When ventricular fibrillation is verified, the first intervention is defibrillation; it is the only measure that will terminate this lethal dysrhythmia. Elective cardioversion delivers a shock during the R wave; because there is no R wave in ventricular fibrillation, the dysrhythmia will continue and death will result. Digitalis preparations are not used to treat ventricular dysrhythmias. If not already in place, an IV line should be inserted after the client is defibrillated.

An emergency department nurse is admitting a client after an automobile collision. The primary healthcare provider estimates that the client has lost about 15% to 20% of blood volume. Which assessment finding should the nurse expect this client to exhibit? 1 Urine output of 50 mL/hr 2 Blood pressure of 150/90 mm Hg 3 Apical heart rate of 142 beats/min 4 Respiratory rate of 16 breaths/min

In hypovolemic shock, tachycardia is a compensatory mechanism in an attempt to increase blood flow to body organs. Urine output would fall to less than 30 mL/hr, because a decreased blood volume causes a decreased glomerular filtration rate. The blood pressure is decreased because of the decreased blood volume. Respiratory rate of 16 breaths/min is within the accepted range of 12 to 20 breaths/min; the respiratory rate is rapid with hypovolemic shock.

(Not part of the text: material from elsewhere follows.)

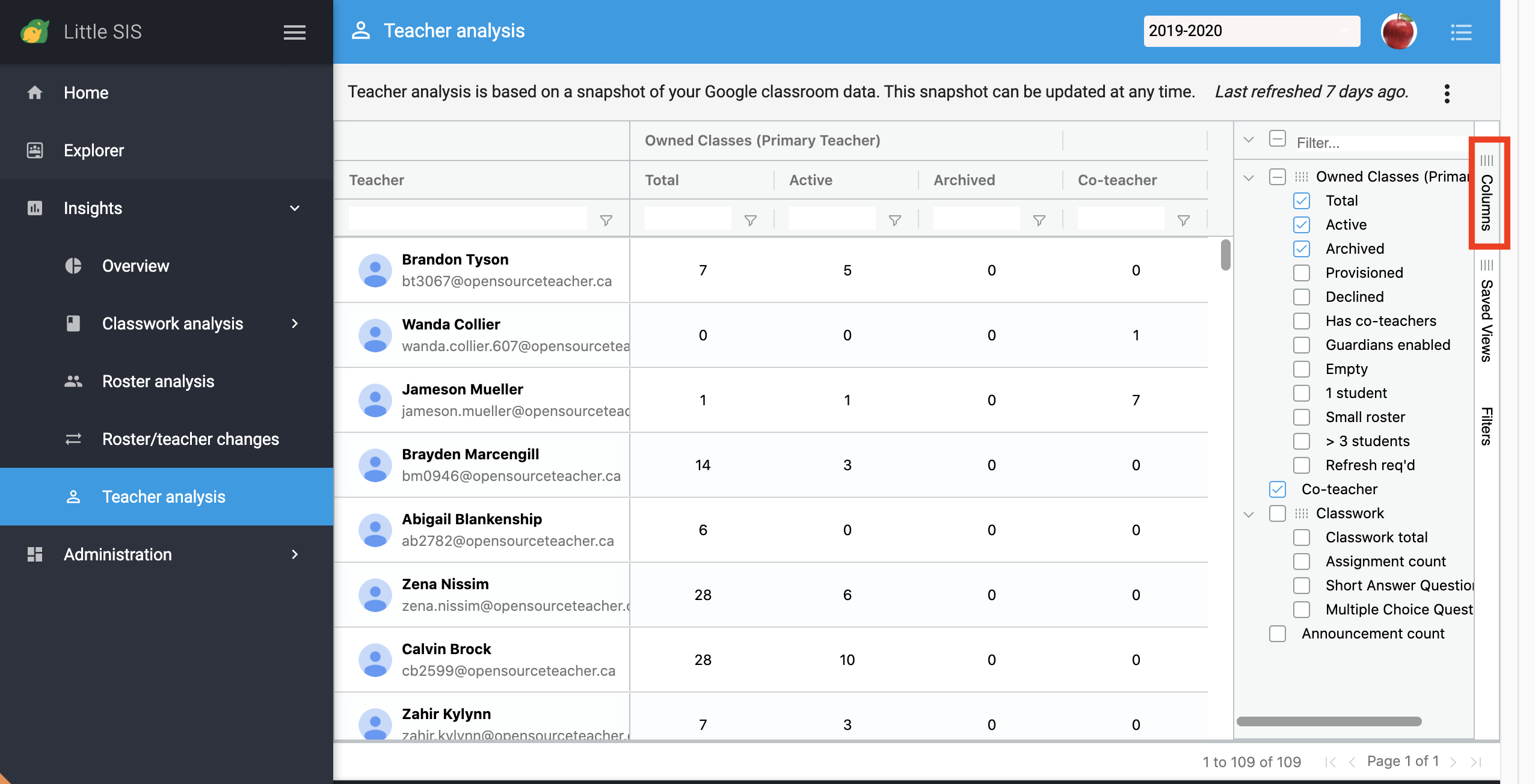Screen dimensions: 1535x784
Task: Click the filter funnel icon under Archived column
Action: point(1039,221)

The spouse of a patient who had emergency coronary artery bypass surgery asks why there is a dressing on the patient's left leg. How should the nurse explain the dressing? 1 "This is the access site for the heart-lung machine." 2 "A filter is inserted in the leg to prevent embolization." 3 "A vein in the leg was used to bypass the coronary artery." 4 "The arteries in the extremities are examined during surgery."

The response that a vein in the leg was used to bypass the coronary artery provides information and reduces anxiety. The nurse understands that the greater saphenous vein of the leg is used to bypass the diseased coronary artery, and one surgical team obtains the vein while another team performs the chest surgery; this shortens the surgical time and decreases the risks of surgery. The internal mammary arteries are the grafts of choice, but the surgery is usually longer because of the necessity of dissecting the arteries from the chest wall. In addition, the internal mammary arteries may have been used in a previous bypass surgery. Cardiopulmonary bypass (extracorporeal circulation) is accomplished by placement of a cannula in the right atrium, vena cava, or femoral vein to withdraw blood from the body; blood is returned to the body via a cannula in the aorta or the femoral artery. Off-pump surgery is used for minimally invasive surgical techniques. A filter is not inserted in the leg to prevent embolization during a coronary artery bypass graft (CABG). The arteries in the extremities are not examined during a CABG.